School Lockdown Credited with Saving Children’s Lives During California Shooting Rampage

FBI agents are seen outside Rancho Tehama Elementary School after a shooting in the morning on November 14, 2017, in Rancho Tehama, California Four people were killed and nearly a dozen were wounded, including several children, when a gunman went on a rampage at multiple locations, including a school in rural northern California. Elijah Nouvelage/AFP/Getty Images

A school lockdown appears to have saved the lives of numerous students during Tuesday's deadly shooting rampage in northern California.

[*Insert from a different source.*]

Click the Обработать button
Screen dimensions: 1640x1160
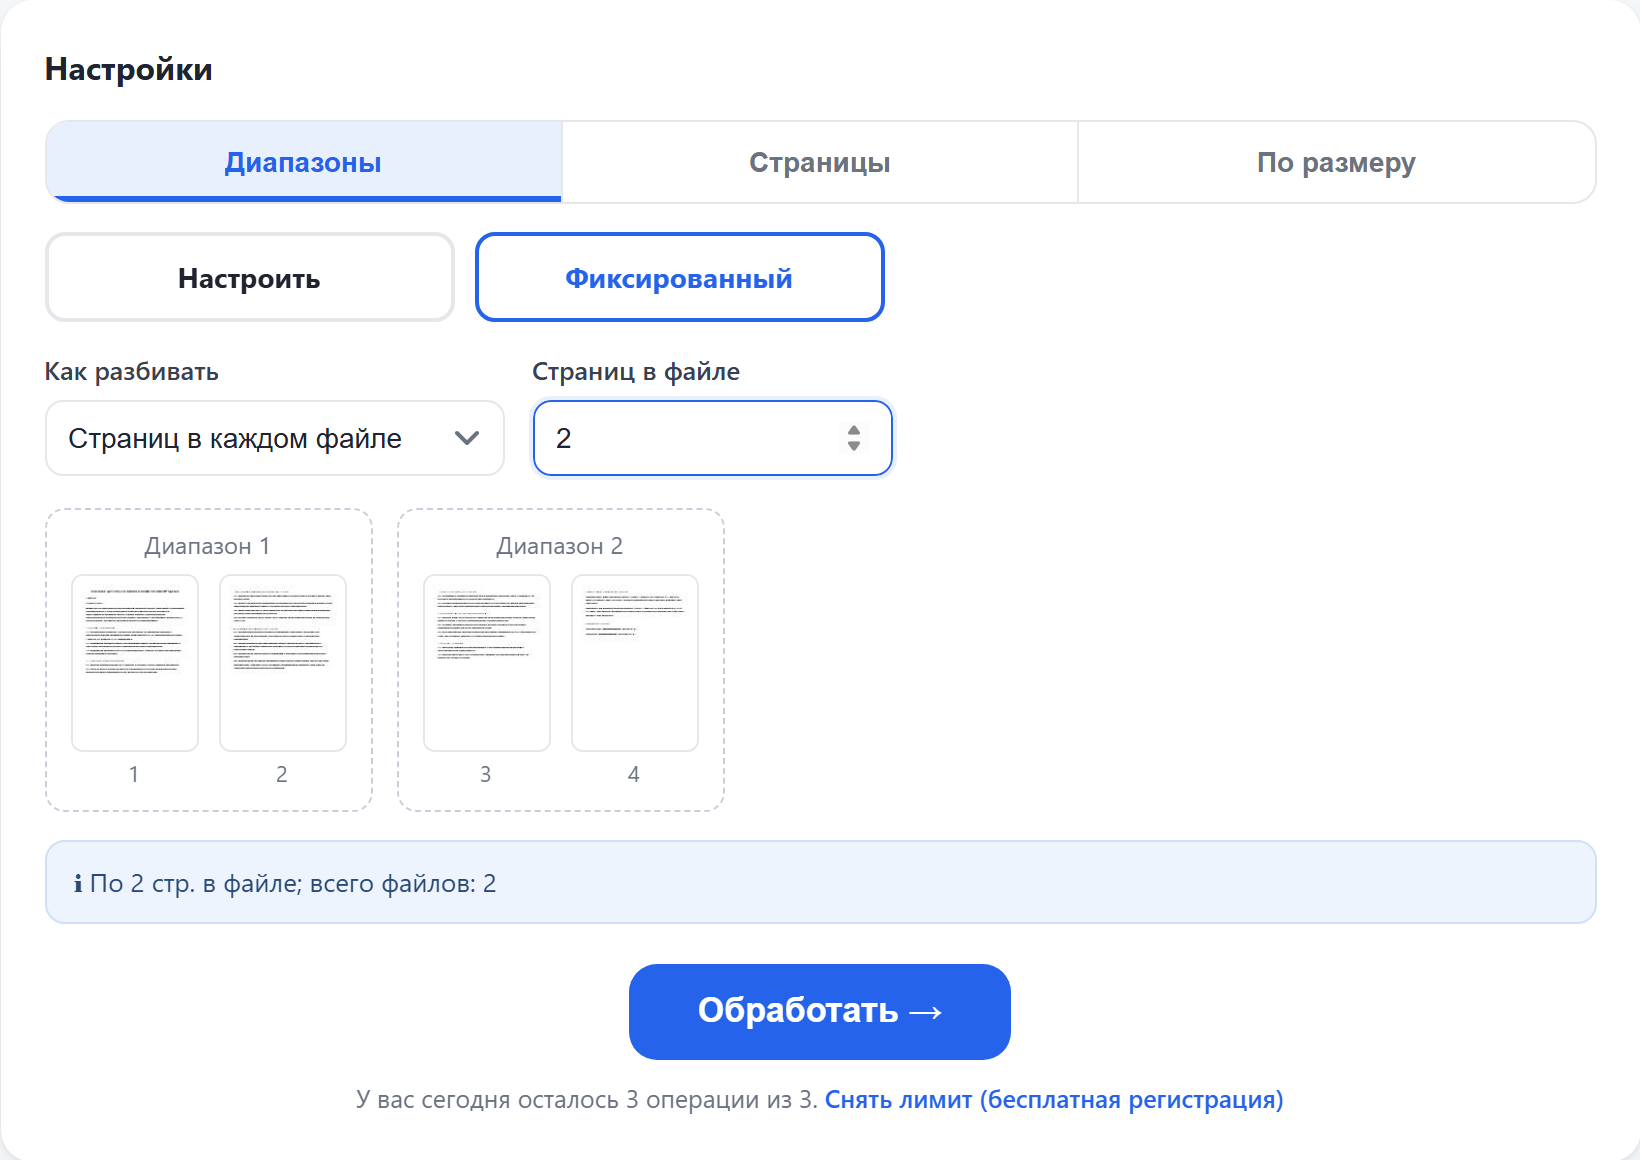820,1012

Tehama County Assistant Sheriff Phil Johnston said the staff took “monumental” action that saved children’s lives.

“This incident, as tragic and as bad as it is, could have been so much worse if it wasn’t for the quick thinking and staff at our elementary school,” he said.

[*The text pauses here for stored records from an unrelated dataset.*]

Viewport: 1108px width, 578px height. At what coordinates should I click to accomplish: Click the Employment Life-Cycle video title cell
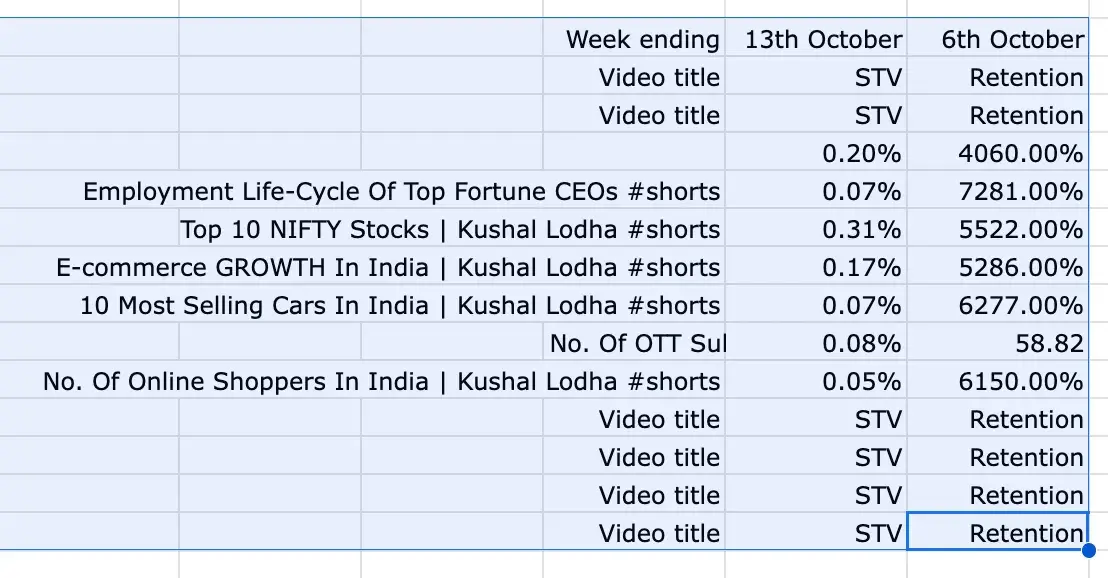click(x=401, y=192)
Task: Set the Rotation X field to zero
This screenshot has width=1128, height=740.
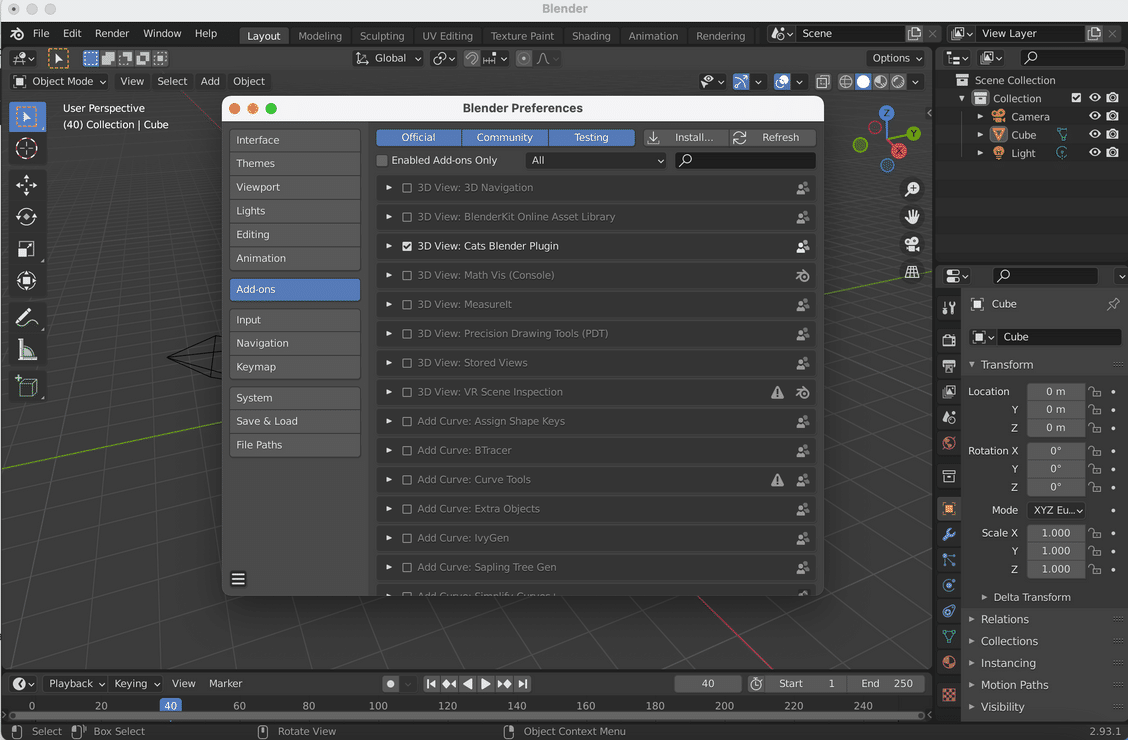Action: [x=1055, y=450]
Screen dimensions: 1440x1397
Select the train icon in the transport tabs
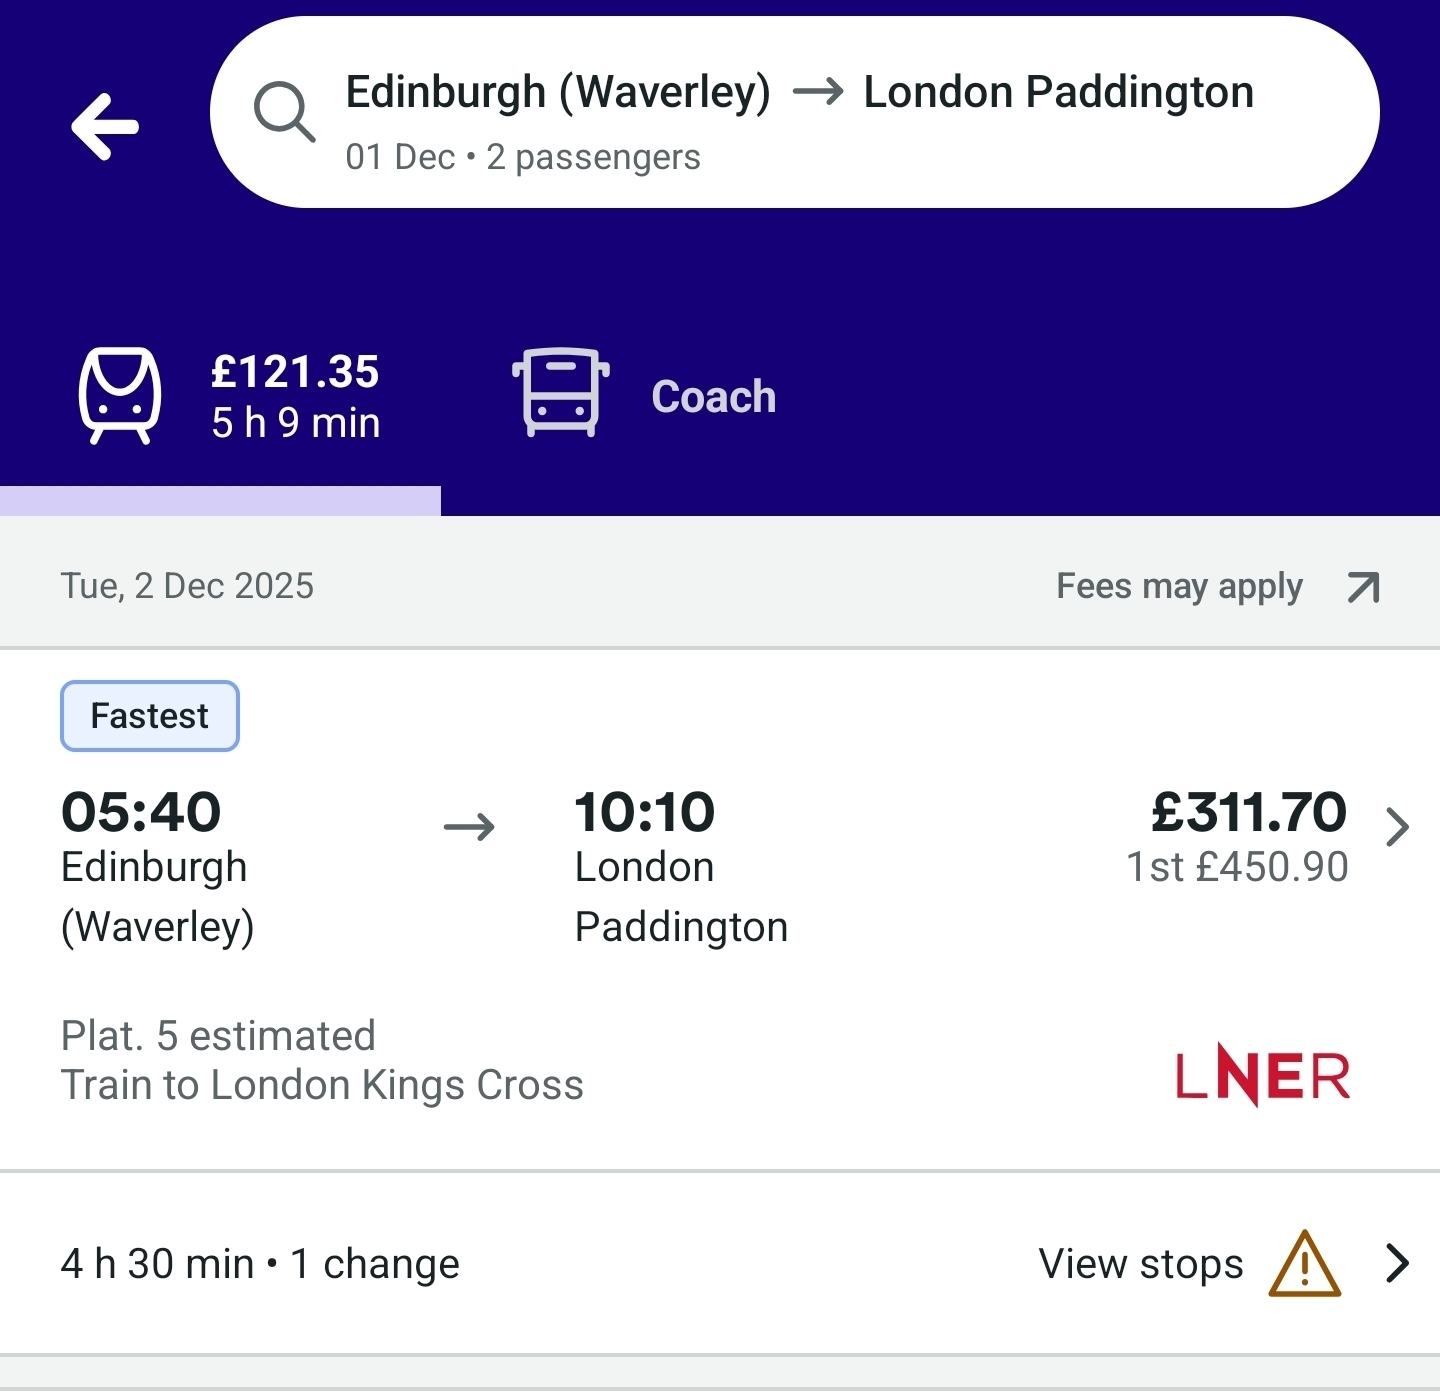click(x=120, y=396)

Safety experts have advocated lockdowns, which involve securing and sometimes barricading classroom doors, since the 1999 massacre at Colorado’s Columbine High School.

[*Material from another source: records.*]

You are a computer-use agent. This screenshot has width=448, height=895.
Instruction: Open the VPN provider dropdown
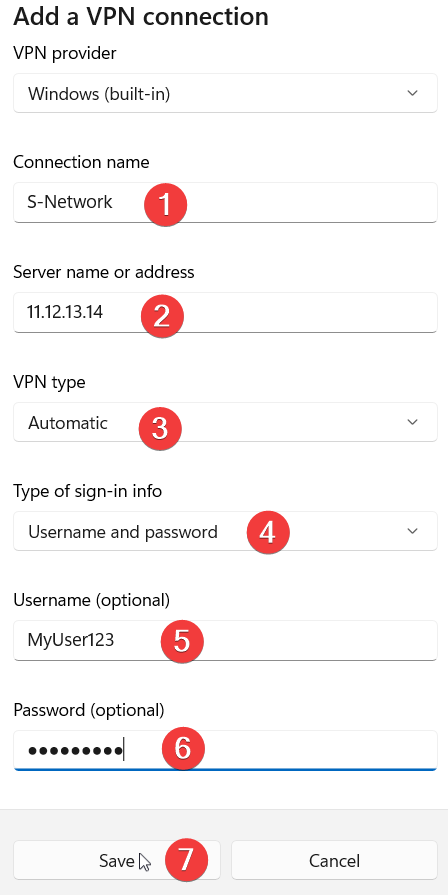point(225,93)
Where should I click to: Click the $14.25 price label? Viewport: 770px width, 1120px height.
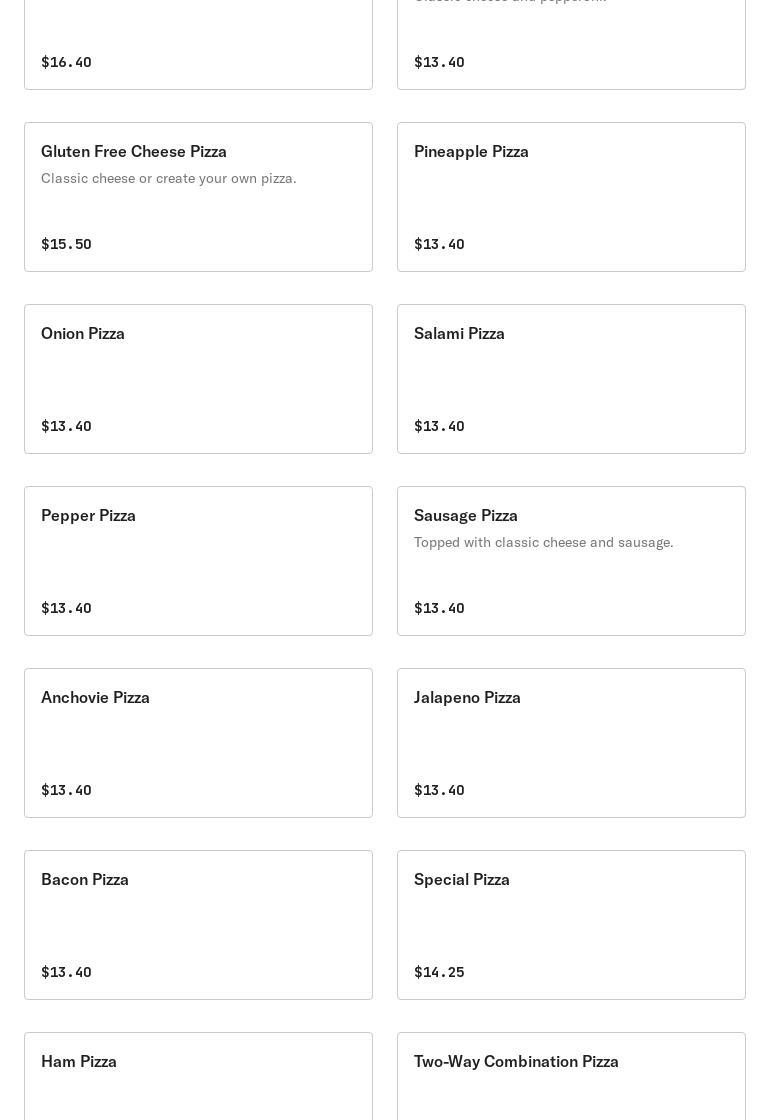(439, 972)
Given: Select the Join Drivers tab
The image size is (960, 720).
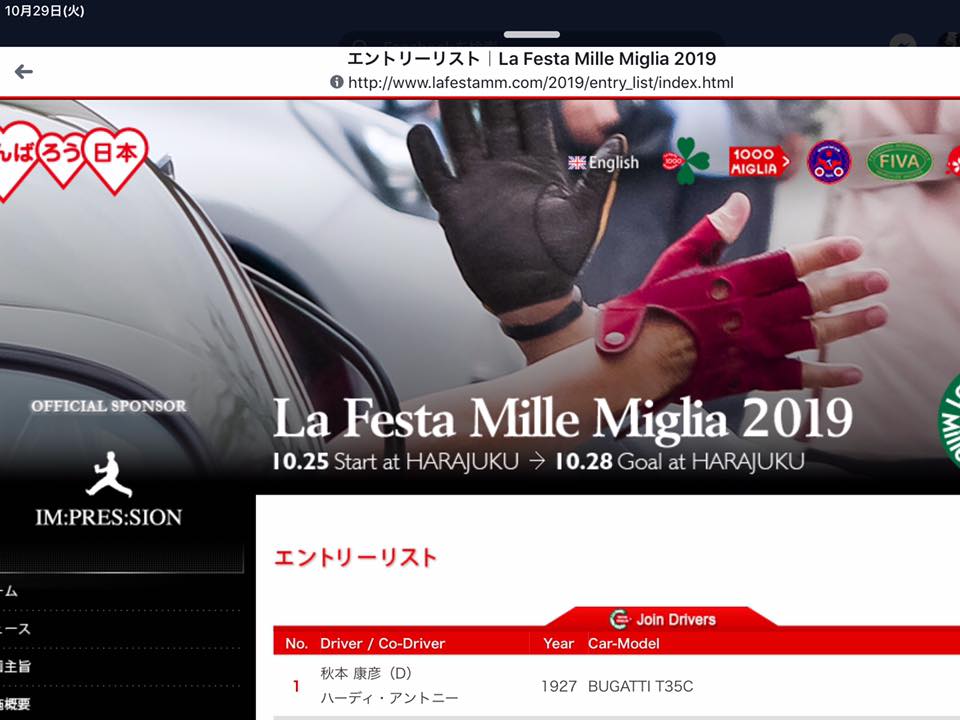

Police could find no motive for the Tuesday’s school attack, part of a larger shooting spree that left five dead, including the gunman. One child was injured at the Rancho Tehama Elementary, a small K-5 school in Corning, California, two hours north of Sacramento that employs only four teachers, according to its website.

Within minutes of hearing gunshots around 8 a.m., staff put the school on lockdown. The gunman, wielding a semiautomatic weapon, entered the building and tried to get into classrooms, but locked doors kept him out. A witness said the school secretary yelled for everyone to get inside and students “cowered under desks” to stay safe.Thwarted, the gunman returned to a stolen car and drove away until police found and killed him in an exchange of gunfire.

The superintendent of the school district, Richard Fitzpatrick, called the response of his staff “absolutely heroic.” The school was on lockdown within two minutes of the first gunshots, he said.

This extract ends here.